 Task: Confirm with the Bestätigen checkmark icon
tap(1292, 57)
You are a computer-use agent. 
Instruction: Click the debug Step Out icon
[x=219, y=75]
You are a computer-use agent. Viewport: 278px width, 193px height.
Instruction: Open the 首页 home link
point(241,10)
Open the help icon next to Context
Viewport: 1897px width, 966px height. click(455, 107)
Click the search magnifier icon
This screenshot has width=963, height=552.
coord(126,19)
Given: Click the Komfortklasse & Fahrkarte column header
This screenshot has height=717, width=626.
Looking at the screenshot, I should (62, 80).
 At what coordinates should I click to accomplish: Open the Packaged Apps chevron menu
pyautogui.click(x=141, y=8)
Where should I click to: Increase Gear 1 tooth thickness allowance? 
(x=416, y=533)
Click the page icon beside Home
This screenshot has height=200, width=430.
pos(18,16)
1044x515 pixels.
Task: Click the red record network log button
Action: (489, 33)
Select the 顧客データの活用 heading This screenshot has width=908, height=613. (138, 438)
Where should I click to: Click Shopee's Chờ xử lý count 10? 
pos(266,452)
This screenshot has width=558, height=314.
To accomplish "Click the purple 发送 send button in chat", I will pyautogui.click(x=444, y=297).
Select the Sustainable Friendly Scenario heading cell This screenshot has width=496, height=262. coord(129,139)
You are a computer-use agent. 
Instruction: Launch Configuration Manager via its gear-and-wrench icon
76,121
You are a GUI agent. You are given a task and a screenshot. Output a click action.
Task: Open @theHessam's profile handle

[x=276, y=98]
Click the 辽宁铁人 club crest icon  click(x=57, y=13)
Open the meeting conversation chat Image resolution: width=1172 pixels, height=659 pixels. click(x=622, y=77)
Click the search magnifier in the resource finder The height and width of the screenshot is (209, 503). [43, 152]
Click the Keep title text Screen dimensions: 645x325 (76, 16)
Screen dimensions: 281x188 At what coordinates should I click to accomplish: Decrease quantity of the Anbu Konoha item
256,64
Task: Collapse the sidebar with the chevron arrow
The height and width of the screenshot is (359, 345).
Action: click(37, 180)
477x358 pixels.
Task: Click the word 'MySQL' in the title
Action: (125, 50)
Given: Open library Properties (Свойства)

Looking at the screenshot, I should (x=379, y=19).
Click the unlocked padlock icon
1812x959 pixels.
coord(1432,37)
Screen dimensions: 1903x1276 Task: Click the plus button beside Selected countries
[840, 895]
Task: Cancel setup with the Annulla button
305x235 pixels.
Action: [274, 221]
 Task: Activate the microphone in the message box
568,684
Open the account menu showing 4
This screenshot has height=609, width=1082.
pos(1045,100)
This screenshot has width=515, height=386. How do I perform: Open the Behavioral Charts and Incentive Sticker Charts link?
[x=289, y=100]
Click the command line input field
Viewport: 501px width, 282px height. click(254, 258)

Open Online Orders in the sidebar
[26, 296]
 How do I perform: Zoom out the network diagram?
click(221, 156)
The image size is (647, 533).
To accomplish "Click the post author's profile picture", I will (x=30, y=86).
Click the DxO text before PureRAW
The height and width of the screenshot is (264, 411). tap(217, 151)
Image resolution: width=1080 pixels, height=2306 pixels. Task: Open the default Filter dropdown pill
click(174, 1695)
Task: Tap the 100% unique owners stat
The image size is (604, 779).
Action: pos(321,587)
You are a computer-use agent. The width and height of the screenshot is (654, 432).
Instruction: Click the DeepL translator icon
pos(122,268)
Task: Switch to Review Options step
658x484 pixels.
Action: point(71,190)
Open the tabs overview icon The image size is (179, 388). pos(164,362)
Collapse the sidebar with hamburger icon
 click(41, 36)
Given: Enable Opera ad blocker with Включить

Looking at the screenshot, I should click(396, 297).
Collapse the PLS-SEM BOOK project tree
■ ■ ■ ■ ■ ■ ■
Please reproduce, word for word, the stretch of the records from their start through the line containing "Viewport: 1897px width, 966px", both ends included.

 Task: Confirm with the Bestätigen checkmark icon
tap(1292, 57)
You are a computer-use agent. 
Instruction: Click the debug Step Out icon
[x=219, y=75]
You are a computer-use agent. Viewport: 278px width, 193px height.
Instruction: Open the 首页 home link
point(241,10)
Open the help icon next to Context
Viewport: 1897px width, 966px height. click(455, 107)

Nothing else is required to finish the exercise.